Y quedaron inmovilizados.

Ellos no entendían nada.

—Tú voltéate —ordenó el mismo sujeto al otro muchacho, que continuaba desconcertado, igual que su compañero—, para que yo dé la señal de que no hay problema con ustedes. Síganme.

Y le apretó el brazo a uno de ellos, mientras el otro caminaba detrás, con gesto adusto, en medio del bullicio, quietos, sin poder hacer nada, dominados por aquellos dos, que los conducían hacia la entrada de la iglesia, donde los obligaron a sentarse en las macetas.

El tal Hugo les pidió que le dijeran la hora y ambos muchachos sacaron sus teléfonos celulares.

—¡Ya se los cargó la chingada! —dijo el tal Hugo, quien les arrebató una Blackberry y un Sony Ericson, de mil 500 y 7 mil pesos, y los guardó en el bolsillo del pantalón.
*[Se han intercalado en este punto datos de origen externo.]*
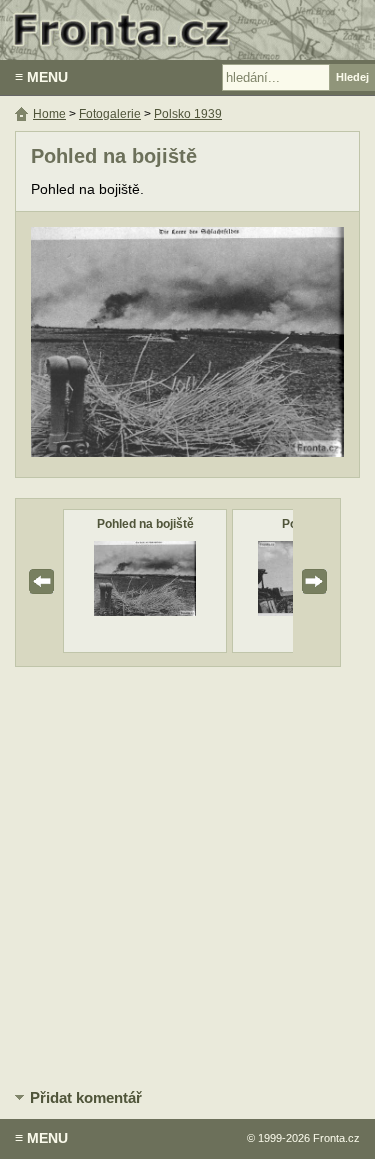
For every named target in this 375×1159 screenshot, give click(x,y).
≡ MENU (41, 77)
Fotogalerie (110, 114)
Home (49, 114)
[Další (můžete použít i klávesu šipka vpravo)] (269, 344)
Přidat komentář (86, 1097)
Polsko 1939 (188, 114)
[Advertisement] (187, 874)
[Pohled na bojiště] (145, 611)
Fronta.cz (336, 1138)
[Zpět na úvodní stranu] (187, 30)
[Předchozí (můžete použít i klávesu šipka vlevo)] (106, 344)
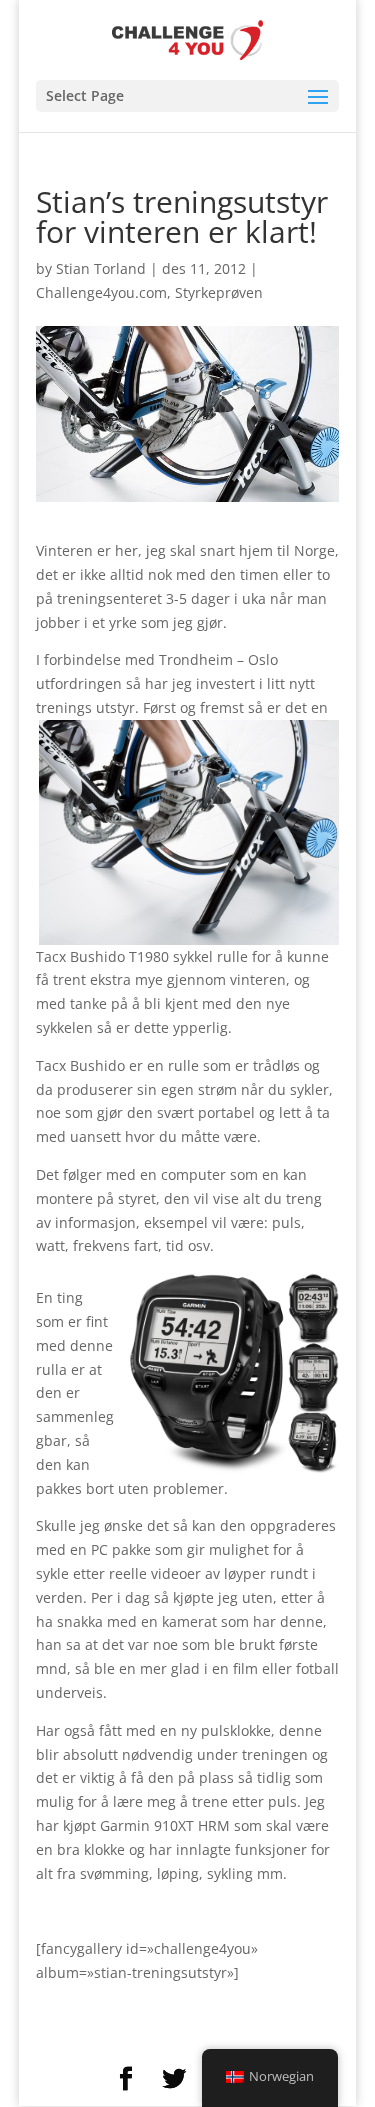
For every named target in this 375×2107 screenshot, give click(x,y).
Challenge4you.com (101, 292)
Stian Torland (101, 268)
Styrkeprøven (219, 292)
En ese momento irrumpieron cinco agentes de Investigación, quienes atenazaron a Hugo David —ya habían detenido a su cómplice, Víctor Manuel, que estaba en la banqueta—, y los condujeron a las instalaciones de la Procuraduría General de Justicia del DF.

No fue casual la presencia de policías en esa ocasión, pues ya tenían las características y el modo de operar de los presuntos.

Lo más probable es que ellos, los asaltantes, no pensaron que algún día serían denunciados, pero una de las víctimas ofreció suficientes detalles.

Por eso.

Y saldrían más.

Maleantes con largo historial

El sábado 10 del mes en curso, un joven declaró que el día anterior, a las 19:00 horas, cuando caminaba con un amigo por la calle Madero, según el reporte, “son abordados por un sujeto masculino, quien les pregunta por una calle y después de contestarle, le agradece, pero les indica que ‘no hagan nada, porque venimos ocho personas y estamos armados’, y posteriormente es abordado por un segundo sujeto, quien se acerca y pregunta si estaban cooperando, contestándole el primero que sí, que ‘son amigos’, y enseguida los dirigen a una iglesia, donde desapodera de su celular al denunciante…, ordenándoles que se retiraran del lugar sin voltear…”

Los agentes comisionados, “al continuar con las labores de investigación…”, se “abocaron a realizar una vigilancia discreta en las inmediaciones de la calle Madero y Gante, y al momento de realizar dicha vigilancia, siendo las 18:00 horas, observamos a dos sujetos los cuales coincidían con la media filiación que se nos proporcionó”, los cuales responden a los nombres de Hugo David, de 37 años, y Víctor Manuel, de 45, quienes “abordan a dos personas del sexo masculino en la calle de Madero y les daban instrucciones mientras señalaban al interior de la iglesia…”

Uno de los detenidos, Hugo David, “se dio a la fuga, echándose a correr, por lo que al ser alcanzado opone resistencia y se utilizó la fuerza mínima necesaria…”. En el forcejeo resultó lesionada una agente que formaba parte del operativo.

Los detenidos, “por el modo de operar y la media filiación proporcionada por los denunciantes”, anota el reporte, además de indicios rastreados en la base de datos de la procuraduría, estaban relacionados con cinco indagatorias.